# Extracted records
════════

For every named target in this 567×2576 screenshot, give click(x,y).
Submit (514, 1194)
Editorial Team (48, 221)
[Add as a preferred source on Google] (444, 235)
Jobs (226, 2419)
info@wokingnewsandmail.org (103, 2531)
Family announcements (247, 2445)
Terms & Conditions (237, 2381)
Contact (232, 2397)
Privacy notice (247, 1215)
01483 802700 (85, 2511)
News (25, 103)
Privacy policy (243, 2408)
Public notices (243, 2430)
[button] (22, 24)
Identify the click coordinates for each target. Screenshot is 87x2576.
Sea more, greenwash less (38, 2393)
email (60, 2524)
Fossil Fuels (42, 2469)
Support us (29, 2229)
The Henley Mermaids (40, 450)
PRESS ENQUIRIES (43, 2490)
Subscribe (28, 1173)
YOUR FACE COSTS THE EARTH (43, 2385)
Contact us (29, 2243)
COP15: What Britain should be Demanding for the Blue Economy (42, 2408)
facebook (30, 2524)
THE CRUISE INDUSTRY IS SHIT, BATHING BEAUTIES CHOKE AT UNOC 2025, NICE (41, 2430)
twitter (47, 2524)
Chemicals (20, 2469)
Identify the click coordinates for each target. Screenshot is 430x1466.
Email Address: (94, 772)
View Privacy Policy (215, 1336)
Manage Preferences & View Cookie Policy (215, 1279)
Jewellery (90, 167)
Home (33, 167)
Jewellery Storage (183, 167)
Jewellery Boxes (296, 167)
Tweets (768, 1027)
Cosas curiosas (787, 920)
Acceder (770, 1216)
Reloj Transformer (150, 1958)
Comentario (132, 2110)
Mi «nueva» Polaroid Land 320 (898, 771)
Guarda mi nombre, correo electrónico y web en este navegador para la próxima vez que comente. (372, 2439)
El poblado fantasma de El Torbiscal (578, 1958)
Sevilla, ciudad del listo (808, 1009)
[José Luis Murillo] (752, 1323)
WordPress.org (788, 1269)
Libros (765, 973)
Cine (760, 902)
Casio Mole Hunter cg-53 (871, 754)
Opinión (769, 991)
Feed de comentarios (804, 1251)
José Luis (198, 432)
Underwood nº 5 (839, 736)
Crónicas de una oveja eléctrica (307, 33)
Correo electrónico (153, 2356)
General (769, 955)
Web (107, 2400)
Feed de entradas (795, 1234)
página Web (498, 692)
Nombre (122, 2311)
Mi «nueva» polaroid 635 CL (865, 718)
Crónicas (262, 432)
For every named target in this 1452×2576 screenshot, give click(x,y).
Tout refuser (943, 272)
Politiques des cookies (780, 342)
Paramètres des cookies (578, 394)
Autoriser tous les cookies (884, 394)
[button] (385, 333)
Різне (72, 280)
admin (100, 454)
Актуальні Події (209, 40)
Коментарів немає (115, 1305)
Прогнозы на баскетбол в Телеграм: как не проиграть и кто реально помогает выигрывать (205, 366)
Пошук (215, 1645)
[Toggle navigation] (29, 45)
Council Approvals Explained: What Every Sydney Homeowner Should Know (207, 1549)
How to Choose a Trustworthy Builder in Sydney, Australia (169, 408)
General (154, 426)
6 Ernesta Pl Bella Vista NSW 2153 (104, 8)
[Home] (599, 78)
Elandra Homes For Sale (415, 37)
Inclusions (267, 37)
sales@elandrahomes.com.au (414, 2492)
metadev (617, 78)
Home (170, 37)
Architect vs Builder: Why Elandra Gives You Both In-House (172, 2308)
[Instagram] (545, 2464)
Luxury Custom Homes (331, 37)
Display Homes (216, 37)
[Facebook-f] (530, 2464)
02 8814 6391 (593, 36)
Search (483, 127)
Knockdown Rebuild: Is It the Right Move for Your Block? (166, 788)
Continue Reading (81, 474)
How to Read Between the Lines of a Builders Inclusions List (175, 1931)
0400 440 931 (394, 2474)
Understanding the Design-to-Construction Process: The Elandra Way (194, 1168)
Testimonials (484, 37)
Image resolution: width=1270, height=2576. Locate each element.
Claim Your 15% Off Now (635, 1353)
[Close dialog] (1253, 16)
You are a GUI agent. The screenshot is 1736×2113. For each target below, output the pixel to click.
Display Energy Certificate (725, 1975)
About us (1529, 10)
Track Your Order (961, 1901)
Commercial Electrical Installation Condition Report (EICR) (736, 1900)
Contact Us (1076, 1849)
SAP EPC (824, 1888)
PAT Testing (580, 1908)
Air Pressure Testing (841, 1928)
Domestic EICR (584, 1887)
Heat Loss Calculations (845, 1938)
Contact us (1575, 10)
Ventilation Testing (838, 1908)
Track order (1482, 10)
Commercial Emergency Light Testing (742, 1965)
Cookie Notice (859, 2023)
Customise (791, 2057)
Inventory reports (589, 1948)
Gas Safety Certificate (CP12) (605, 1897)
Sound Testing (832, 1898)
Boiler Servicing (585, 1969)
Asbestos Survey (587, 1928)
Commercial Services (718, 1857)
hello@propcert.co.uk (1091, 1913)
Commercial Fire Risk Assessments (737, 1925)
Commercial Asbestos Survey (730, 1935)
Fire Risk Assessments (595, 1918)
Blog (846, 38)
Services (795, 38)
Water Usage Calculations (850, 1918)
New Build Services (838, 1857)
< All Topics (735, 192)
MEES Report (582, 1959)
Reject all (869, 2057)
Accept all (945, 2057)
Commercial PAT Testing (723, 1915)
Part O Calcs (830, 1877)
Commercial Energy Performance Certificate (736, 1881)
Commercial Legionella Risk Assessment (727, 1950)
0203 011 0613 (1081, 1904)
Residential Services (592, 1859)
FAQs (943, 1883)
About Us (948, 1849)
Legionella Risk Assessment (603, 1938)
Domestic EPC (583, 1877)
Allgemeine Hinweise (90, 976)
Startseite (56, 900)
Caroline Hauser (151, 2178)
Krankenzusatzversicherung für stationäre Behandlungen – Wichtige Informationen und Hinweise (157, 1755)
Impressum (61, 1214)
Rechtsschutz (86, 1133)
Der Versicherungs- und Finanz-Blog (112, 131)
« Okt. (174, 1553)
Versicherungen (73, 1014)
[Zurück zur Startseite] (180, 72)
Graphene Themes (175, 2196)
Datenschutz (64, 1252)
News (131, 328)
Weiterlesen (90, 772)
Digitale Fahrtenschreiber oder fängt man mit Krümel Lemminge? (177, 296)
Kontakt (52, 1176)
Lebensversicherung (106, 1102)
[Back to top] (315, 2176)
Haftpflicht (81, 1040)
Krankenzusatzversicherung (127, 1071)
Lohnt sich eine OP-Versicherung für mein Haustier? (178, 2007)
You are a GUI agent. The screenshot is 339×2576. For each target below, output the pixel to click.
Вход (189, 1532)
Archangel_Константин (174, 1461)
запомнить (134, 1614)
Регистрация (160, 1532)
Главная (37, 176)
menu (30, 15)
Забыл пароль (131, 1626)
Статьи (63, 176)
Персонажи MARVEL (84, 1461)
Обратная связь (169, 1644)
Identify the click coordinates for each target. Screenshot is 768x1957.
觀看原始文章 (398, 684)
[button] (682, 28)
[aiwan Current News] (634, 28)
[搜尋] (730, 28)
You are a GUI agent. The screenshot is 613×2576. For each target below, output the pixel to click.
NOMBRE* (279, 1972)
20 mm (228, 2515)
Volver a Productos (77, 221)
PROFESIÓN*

════════

Return a word-for-word copy of the lines from the beginning of the listing to the line holding "320 (898, 771)", both kept.

# Exercise answer
For every named target in this 567×2576 screenshot, give click(x,y).
Submit (514, 1194)
Editorial Team (48, 221)
[Add as a preferred source on Google] (444, 235)
Jobs (226, 2419)
info@wokingnewsandmail.org (103, 2531)
Family announcements (247, 2445)
Terms & Conditions (237, 2381)
Contact (232, 2397)
Privacy notice (247, 1215)
01483 802700 (85, 2511)
News (25, 103)
Privacy policy (243, 2408)
Public notices (243, 2430)
[button] (22, 24)
Identify the click coordinates for each target. Screenshot is 87x2576.
Sea more, greenwash less (38, 2393)
email (60, 2524)
Fossil Fuels (42, 2469)
Support us (29, 2229)
The Henley Mermaids (40, 450)
PRESS ENQUIRIES (43, 2490)
Subscribe (28, 1173)
YOUR FACE COSTS THE EARTH (43, 2385)
Contact us (29, 2243)
COP15: What Britain should be Demanding for the Blue Economy (42, 2408)
facebook (30, 2524)
THE CRUISE INDUSTRY IS SHIT, BATHING BEAUTIES CHOKE AT UNOC 2025, NICE (41, 2430)
twitter (47, 2524)
Chemicals (20, 2469)
Identify the click coordinates for each target. Screenshot is 430x1466.
Email Address: (94, 772)
View Privacy Policy (215, 1336)
Manage Preferences & View Cookie Policy (215, 1279)
Jewellery (90, 167)
Home (33, 167)
Jewellery Storage (183, 167)
Jewellery Boxes (296, 167)
Tweets (768, 1027)
Cosas curiosas (787, 920)
Acceder (770, 1216)
Reloj Transformer (150, 1958)
Comentario (132, 2110)
Mi «nueva» Polaroid Land 320 (898, 771)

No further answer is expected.